Holiday Make-A-Thon Recap

Holiday Make-A-Thon

We hosted this year’s Holiday Make-A-Thon on Friday, November 29th, 2013 and it was a big bundle of fun! Lots of people came and we helped them make thing. Lots of members showed up to volunteer their time sharing the maker ethos with the folks of Milwaukee, and that was great to see and be a part of.

Tom makes some ornaments

Besides our CNC cut ornaments from previous years, new member Tom showed people how to fold a diamond-shaped ornament using paper. (He even put a tree together out of pink foam Tuesday night after the meeting just so we’d have something to hang the ornaments on.) For the CNC and laser-cut ornaments we had the typical paint, glitter-glue, and googly eyes for decorating.

Learn to solder

There was also soldering using our tie-pin kit. Under close supervision, even kids are able to assemble this kit, which includes some surface mount soldering.

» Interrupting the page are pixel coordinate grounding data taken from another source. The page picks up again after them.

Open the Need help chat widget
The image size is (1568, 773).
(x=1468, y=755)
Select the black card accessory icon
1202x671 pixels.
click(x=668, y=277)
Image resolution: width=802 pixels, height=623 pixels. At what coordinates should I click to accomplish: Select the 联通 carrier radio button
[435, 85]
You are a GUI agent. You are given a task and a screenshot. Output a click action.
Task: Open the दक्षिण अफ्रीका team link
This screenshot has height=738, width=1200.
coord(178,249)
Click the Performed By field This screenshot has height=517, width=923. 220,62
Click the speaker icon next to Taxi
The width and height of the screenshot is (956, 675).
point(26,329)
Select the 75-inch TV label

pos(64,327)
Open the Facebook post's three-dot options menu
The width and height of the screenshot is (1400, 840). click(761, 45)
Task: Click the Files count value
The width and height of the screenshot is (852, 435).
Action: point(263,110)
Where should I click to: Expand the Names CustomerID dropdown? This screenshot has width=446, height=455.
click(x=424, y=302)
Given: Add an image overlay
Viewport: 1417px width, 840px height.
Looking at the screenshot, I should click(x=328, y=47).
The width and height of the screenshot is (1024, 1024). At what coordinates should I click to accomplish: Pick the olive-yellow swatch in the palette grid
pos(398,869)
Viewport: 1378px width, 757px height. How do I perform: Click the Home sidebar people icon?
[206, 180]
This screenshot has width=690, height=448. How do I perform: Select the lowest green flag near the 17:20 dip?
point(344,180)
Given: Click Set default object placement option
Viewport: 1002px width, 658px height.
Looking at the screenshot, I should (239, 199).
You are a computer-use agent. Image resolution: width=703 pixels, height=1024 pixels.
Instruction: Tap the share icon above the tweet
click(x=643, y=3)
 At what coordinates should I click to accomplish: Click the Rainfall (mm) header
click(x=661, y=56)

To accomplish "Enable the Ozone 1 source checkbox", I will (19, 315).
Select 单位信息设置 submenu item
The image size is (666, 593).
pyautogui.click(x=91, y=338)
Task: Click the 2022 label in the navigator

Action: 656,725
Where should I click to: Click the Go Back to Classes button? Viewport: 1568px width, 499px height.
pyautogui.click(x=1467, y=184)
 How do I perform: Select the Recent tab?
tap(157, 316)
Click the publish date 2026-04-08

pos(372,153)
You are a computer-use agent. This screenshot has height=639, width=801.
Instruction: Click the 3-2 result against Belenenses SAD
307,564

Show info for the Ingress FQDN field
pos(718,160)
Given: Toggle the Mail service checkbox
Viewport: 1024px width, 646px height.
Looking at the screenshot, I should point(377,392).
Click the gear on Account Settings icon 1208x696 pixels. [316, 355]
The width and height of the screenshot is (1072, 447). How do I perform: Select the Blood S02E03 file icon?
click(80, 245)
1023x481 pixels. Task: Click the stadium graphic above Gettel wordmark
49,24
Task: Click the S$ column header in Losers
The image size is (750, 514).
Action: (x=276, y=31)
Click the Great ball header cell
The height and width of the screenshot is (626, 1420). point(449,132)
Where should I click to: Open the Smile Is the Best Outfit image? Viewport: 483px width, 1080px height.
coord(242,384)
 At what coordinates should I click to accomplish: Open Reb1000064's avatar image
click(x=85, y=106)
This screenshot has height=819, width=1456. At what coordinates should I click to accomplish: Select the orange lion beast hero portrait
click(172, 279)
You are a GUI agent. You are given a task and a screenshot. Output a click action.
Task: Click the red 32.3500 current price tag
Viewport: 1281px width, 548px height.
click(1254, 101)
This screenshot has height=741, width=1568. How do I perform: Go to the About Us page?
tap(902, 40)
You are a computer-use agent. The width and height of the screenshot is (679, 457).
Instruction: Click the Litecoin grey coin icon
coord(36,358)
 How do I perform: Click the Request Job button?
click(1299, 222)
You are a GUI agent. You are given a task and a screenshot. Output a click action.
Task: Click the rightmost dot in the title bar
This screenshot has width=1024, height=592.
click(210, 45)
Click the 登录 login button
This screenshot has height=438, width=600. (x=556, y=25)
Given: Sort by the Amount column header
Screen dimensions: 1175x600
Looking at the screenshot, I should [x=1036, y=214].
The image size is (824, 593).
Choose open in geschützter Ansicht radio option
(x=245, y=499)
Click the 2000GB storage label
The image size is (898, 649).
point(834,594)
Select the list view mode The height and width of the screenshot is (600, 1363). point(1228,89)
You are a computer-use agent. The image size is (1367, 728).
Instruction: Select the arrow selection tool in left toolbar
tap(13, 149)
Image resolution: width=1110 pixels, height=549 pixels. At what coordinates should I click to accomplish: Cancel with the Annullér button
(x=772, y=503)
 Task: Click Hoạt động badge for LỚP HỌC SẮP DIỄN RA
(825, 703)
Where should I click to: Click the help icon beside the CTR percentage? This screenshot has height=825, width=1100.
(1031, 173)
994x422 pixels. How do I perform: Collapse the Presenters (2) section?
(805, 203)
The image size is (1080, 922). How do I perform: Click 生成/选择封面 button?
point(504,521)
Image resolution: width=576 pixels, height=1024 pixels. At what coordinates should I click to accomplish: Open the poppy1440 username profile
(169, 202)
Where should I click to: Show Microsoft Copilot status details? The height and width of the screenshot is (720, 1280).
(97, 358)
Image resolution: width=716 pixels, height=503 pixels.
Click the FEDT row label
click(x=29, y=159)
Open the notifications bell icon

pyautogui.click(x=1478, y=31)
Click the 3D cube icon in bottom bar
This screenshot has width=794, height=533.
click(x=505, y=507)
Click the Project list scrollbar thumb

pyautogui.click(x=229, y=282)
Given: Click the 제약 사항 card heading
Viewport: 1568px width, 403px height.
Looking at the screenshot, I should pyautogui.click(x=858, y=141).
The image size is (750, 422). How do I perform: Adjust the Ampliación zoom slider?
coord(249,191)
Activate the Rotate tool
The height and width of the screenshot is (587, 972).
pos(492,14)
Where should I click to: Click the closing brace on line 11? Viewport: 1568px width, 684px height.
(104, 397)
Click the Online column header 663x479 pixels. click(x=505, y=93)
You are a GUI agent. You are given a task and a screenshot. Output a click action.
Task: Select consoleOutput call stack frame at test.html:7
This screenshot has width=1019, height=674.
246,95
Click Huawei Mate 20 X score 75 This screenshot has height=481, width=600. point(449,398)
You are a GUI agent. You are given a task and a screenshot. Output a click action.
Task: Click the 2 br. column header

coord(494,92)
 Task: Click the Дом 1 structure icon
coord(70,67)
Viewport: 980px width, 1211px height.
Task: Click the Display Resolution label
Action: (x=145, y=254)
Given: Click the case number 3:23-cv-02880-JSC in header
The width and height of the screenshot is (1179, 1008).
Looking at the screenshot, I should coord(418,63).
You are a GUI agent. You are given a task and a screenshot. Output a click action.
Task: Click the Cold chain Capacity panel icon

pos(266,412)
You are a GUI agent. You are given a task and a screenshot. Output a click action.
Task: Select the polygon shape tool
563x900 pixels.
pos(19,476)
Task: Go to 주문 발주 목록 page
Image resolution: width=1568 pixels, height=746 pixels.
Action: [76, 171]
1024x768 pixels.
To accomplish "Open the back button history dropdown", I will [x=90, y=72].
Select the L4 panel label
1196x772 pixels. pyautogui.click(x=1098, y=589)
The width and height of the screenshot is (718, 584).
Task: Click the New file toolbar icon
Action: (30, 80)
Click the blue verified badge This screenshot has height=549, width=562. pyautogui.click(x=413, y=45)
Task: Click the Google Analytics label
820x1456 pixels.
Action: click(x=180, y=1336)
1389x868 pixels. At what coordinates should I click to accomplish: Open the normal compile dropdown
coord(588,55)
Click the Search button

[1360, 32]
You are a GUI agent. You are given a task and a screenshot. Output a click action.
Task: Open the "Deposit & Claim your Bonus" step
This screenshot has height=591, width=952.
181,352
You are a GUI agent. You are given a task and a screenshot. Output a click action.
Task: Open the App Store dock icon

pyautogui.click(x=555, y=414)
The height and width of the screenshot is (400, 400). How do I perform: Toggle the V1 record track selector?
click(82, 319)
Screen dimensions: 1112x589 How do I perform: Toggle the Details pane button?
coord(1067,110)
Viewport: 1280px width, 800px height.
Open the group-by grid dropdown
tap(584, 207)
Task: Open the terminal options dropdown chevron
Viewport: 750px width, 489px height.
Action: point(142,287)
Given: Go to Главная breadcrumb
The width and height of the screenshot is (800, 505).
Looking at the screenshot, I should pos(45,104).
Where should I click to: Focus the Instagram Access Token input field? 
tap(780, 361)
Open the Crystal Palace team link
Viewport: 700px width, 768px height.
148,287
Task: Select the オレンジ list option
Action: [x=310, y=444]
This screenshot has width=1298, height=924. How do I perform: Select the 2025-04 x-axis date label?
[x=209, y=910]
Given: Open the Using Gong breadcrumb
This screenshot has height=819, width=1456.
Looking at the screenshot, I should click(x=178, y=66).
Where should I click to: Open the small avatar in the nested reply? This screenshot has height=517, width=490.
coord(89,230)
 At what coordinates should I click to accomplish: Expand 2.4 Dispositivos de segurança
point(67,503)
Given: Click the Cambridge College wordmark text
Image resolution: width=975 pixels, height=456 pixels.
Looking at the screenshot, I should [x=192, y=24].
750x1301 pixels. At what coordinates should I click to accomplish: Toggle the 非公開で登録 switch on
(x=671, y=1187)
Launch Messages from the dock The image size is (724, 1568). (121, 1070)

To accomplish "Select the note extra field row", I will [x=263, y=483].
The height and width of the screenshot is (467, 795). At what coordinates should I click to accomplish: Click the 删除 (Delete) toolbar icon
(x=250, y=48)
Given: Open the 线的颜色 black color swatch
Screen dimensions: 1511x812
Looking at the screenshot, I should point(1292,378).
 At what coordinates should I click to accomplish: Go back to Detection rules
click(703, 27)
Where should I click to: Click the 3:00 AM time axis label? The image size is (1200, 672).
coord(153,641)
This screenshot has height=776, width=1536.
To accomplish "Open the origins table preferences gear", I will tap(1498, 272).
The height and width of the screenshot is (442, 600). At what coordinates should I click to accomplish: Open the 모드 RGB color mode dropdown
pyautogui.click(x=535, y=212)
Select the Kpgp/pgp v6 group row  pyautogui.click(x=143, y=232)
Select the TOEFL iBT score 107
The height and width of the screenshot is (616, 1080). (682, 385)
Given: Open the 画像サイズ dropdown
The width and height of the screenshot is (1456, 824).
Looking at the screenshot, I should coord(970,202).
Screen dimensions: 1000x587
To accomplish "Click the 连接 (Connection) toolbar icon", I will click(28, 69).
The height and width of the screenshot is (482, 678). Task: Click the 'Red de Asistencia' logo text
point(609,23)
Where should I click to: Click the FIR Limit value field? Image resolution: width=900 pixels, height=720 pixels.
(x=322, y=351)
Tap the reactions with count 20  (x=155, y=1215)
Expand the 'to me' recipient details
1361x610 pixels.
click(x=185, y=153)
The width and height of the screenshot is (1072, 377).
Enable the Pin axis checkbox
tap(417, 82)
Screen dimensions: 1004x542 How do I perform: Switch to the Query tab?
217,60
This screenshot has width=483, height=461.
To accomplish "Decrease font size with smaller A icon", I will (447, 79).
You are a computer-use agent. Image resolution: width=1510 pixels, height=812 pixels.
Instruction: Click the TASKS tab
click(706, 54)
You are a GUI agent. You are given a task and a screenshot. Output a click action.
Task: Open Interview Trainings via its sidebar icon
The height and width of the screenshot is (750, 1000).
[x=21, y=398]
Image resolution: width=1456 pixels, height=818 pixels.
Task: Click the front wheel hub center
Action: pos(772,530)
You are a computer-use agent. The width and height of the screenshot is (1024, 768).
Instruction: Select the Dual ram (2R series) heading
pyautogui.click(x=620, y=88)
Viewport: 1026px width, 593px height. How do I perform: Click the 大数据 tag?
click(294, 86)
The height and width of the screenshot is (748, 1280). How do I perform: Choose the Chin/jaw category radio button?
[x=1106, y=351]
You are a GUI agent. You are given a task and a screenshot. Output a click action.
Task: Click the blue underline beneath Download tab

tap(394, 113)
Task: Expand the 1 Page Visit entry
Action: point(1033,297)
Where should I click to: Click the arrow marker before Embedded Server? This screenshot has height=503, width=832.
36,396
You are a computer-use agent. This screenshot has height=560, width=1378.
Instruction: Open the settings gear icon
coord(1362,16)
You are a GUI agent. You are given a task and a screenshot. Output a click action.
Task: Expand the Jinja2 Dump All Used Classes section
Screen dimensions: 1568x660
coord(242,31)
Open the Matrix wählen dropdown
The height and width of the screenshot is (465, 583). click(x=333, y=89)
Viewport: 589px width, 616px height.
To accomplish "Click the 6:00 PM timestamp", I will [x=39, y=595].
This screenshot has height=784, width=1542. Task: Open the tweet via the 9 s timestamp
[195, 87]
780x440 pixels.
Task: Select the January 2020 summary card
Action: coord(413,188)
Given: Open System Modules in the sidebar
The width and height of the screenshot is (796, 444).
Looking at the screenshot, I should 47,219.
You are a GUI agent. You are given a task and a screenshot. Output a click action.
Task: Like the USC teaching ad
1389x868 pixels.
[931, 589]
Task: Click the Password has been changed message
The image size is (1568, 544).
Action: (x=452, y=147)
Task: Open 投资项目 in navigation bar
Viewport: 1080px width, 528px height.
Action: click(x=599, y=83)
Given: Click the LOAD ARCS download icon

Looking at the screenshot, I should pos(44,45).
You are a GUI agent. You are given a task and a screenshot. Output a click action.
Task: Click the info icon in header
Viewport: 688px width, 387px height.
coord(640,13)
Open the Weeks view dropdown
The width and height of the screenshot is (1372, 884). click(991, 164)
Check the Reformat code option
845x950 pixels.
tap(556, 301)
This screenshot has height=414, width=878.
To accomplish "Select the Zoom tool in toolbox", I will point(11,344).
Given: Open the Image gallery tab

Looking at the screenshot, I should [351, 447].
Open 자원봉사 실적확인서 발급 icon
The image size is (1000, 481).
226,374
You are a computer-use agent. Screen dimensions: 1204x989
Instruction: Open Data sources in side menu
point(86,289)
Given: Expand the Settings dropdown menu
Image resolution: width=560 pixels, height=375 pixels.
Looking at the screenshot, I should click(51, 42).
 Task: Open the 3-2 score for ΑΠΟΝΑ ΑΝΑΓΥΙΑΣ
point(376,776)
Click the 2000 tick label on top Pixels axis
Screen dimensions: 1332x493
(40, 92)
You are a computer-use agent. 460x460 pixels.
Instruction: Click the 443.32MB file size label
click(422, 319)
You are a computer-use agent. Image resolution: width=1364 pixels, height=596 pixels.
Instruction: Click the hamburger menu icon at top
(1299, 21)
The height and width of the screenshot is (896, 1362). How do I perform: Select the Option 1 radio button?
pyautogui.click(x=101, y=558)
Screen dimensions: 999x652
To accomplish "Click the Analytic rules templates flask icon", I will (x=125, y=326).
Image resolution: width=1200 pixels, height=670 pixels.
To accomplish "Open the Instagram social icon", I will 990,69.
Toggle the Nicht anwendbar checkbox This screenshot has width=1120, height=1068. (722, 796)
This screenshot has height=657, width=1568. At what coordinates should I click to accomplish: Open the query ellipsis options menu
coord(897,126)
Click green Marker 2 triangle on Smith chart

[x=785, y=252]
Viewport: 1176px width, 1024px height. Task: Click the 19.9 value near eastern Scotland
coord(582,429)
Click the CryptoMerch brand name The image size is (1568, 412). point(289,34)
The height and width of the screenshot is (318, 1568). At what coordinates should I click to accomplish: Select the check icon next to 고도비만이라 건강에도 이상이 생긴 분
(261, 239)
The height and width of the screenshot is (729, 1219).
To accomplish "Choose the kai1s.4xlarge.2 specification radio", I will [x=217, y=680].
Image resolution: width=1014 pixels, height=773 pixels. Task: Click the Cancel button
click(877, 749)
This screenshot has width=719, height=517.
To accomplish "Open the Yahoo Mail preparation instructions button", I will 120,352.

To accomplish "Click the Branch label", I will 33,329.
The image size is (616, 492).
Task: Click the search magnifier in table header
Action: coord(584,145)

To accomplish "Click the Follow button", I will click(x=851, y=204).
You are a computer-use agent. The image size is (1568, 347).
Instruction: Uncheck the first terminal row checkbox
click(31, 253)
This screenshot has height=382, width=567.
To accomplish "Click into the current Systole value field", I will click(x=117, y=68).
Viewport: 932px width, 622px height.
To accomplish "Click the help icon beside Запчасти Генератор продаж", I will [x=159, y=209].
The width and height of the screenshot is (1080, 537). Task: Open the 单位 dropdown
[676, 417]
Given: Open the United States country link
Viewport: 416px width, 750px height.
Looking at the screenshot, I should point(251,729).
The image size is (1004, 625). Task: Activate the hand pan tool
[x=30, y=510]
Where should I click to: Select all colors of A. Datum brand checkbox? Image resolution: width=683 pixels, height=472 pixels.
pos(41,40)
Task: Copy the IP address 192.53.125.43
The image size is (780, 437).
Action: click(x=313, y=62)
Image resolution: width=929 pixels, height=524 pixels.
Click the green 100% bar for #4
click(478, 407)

Jenie does some printmaking

Local printmaker Jenie Gao joined us to help people make blockprint holiday cards, and we also had crowns made from felt, melty-crayon ornaments, pet collars, necklaces, beads, bracelets, and my own personal favorite…

Make-A-Thon

Laser-cut ornaments that we let people design! We used Snowflake 2.0 from Evil Mad Scientist Laboratories which is a super-easy to use Processing application that lets you design a snowflake. We had two computers set up and we helped people do the design work, and then Lance would laser cut them from 3mm Baltic Birch wood. People could then decorate the snowflake they designed.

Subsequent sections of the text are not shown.